- [Goal of the exercise]
Check each line of the material that follows, and copy those holding the string "computer".

- [Supplied data]
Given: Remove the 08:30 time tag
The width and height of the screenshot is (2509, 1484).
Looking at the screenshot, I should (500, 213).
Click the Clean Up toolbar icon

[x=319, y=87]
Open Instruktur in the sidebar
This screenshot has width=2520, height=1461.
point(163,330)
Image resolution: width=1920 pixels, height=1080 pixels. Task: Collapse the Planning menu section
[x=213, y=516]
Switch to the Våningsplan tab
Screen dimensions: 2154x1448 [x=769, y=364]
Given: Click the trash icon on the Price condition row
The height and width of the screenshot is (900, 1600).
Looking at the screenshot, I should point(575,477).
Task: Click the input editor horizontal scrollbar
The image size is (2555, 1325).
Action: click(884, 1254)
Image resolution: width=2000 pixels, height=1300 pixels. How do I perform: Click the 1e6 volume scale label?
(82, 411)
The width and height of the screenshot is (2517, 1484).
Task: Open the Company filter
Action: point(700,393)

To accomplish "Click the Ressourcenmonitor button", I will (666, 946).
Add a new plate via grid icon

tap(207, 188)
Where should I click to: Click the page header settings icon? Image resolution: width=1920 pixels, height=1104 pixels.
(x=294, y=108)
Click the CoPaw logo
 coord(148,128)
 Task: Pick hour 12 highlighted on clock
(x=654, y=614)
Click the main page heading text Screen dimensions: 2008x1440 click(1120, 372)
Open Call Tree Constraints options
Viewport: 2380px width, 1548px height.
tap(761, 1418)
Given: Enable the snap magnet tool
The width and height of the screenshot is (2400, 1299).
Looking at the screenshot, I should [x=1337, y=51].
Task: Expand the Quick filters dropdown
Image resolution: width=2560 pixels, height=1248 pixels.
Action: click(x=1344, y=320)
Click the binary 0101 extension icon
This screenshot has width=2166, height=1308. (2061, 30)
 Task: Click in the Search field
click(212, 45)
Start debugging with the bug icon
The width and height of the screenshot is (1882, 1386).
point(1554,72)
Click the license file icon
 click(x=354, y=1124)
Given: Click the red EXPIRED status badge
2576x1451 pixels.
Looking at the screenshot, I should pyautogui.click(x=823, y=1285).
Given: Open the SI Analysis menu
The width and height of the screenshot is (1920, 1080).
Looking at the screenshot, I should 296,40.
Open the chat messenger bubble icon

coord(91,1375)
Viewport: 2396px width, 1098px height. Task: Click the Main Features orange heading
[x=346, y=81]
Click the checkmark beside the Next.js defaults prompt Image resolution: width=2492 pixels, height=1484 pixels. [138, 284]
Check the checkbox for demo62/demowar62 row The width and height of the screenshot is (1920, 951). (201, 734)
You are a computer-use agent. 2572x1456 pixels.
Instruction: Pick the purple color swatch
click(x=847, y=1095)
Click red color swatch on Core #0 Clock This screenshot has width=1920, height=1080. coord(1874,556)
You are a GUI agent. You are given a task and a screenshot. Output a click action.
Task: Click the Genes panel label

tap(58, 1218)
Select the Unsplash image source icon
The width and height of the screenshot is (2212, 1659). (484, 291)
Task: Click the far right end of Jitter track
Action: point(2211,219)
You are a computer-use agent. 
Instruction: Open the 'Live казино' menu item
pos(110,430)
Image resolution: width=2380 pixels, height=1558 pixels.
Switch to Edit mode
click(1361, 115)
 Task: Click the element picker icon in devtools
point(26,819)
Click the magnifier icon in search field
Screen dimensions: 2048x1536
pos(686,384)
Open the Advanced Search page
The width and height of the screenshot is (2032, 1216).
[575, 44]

- [Output for this task]
You are a computer-use agent. 2572x1456 pixels.
You are a computer-use agent. 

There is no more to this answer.